My advice (from personal experience on the same issue) is to close the connection before pcntl_fork() then open new connections in parent and/or the child process as needed.

If you open a new connection in the parent process then you have to block the SIGCHLD signal (using pcntl_sigprocmask(SIG_BLOCK, array(SIGCHLD)). No special care is needed in the children processes (except when they also launch their own children, becoming parents this way.)

SIGCHLD is a signal that is received by the parent process when one of its children completes.

During the communication with the server, the MySQL client library uses nanosleep() to suspend the execution of the program for some amounts of time. The sleep() functions return when the time passes but they also return before the time passes if the process receives a signal while it is suspended.

When nanosleep() returns because of a signal (i.e. before enough time has passed), the MySQL library gets confused and reports the error "MySQL server has gone away" and the connection cannot be used any more.
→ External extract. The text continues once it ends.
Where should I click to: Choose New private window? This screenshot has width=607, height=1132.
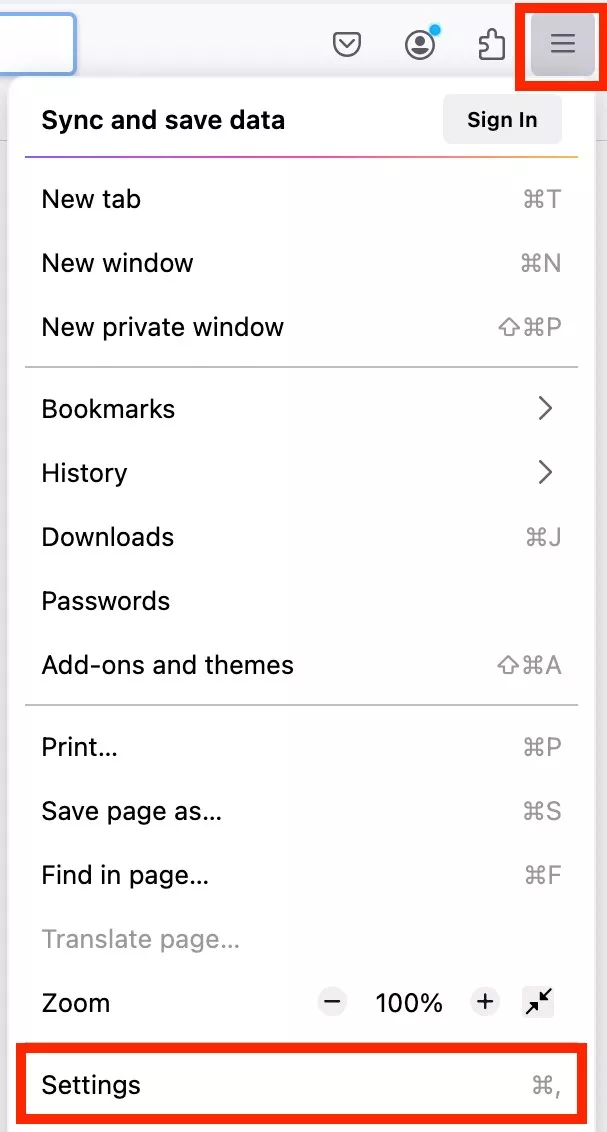click(x=162, y=327)
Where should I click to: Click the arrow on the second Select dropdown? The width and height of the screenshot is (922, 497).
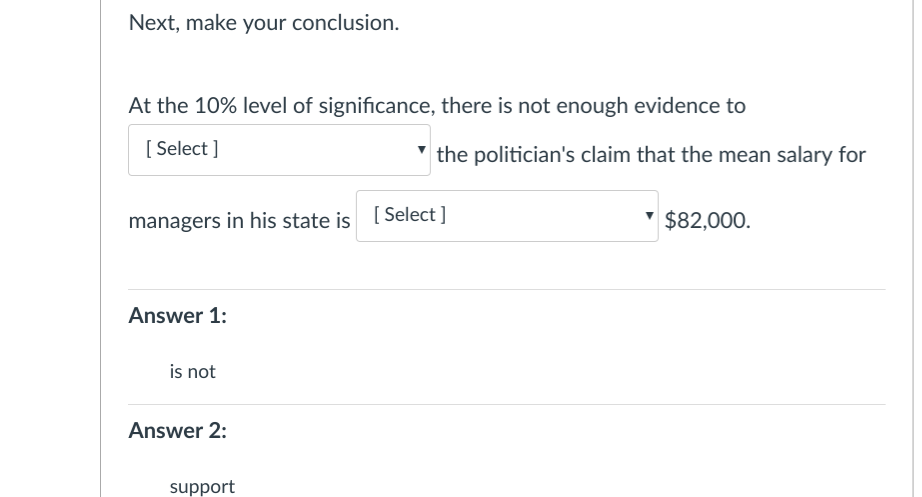pyautogui.click(x=651, y=217)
It is a false alarm, the MySQL server is still there waiting for queries but the client code is fooled by the signal arrived at the wrong moment.

If you are interested in receiving the SIGCHLD signal then you can block it before running a MySQL query then unblock it again (to avoid it being received during the communication with MySQL server.
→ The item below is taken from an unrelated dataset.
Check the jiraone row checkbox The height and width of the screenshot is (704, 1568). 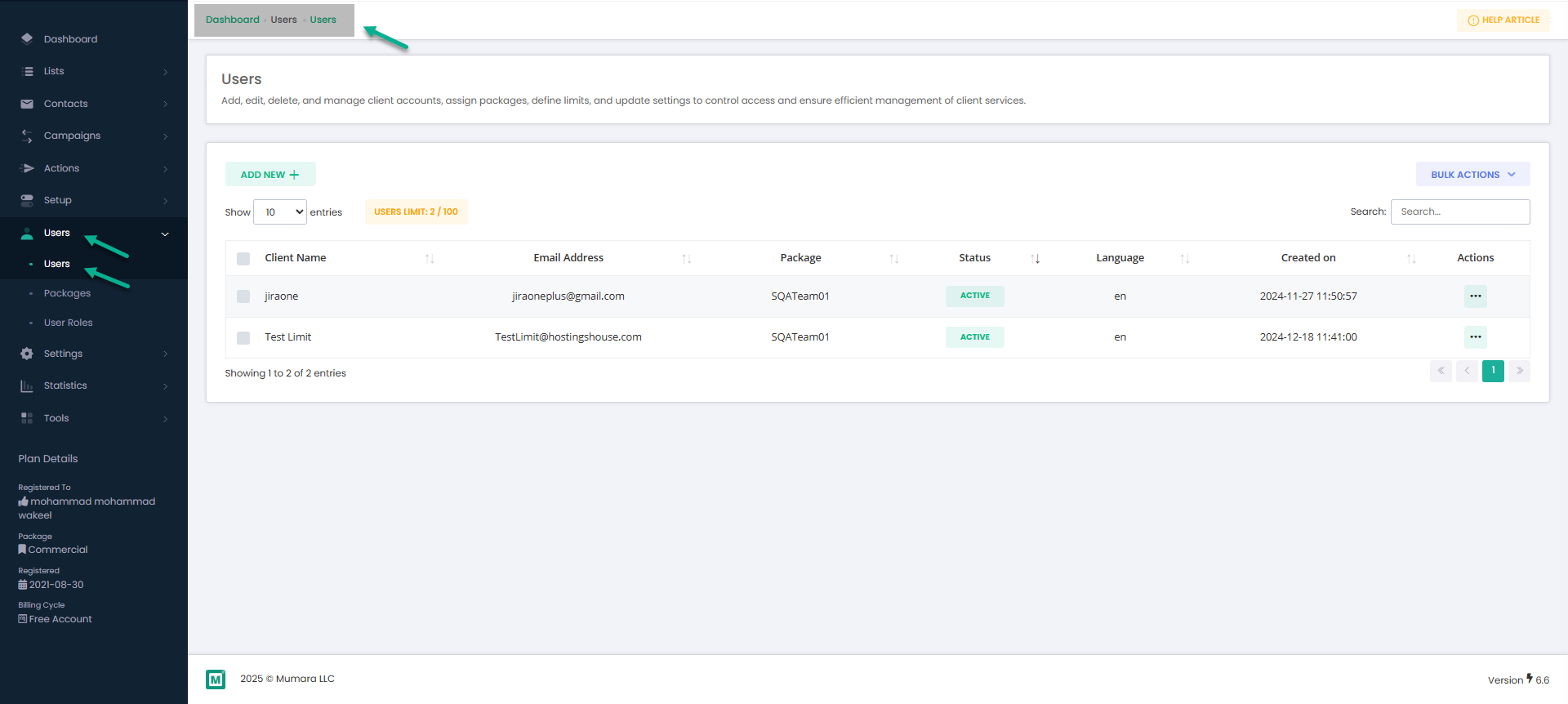[243, 296]
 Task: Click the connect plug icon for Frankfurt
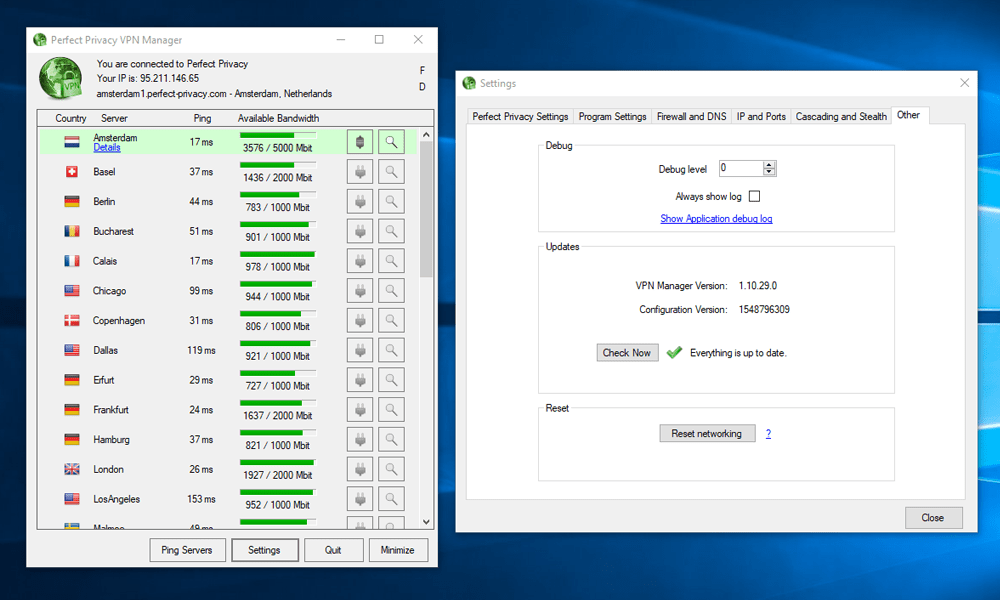click(x=360, y=410)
Also read this answer and this answer I wrote on similar questions (it's the same information, but with more details and explanation.)

axiac
  • 68,258
  • 9
  • 99
  • 134
0

If the child calls exec() or _exit() fairly quickly, you're alright. The problem is if the child sticks around and holds on to copies of your file descriptors.

You could also use posix_spawn if PHP has an API for that. That might work well.

MarkR
  • 62,604
  • 14
  • 116
  • 151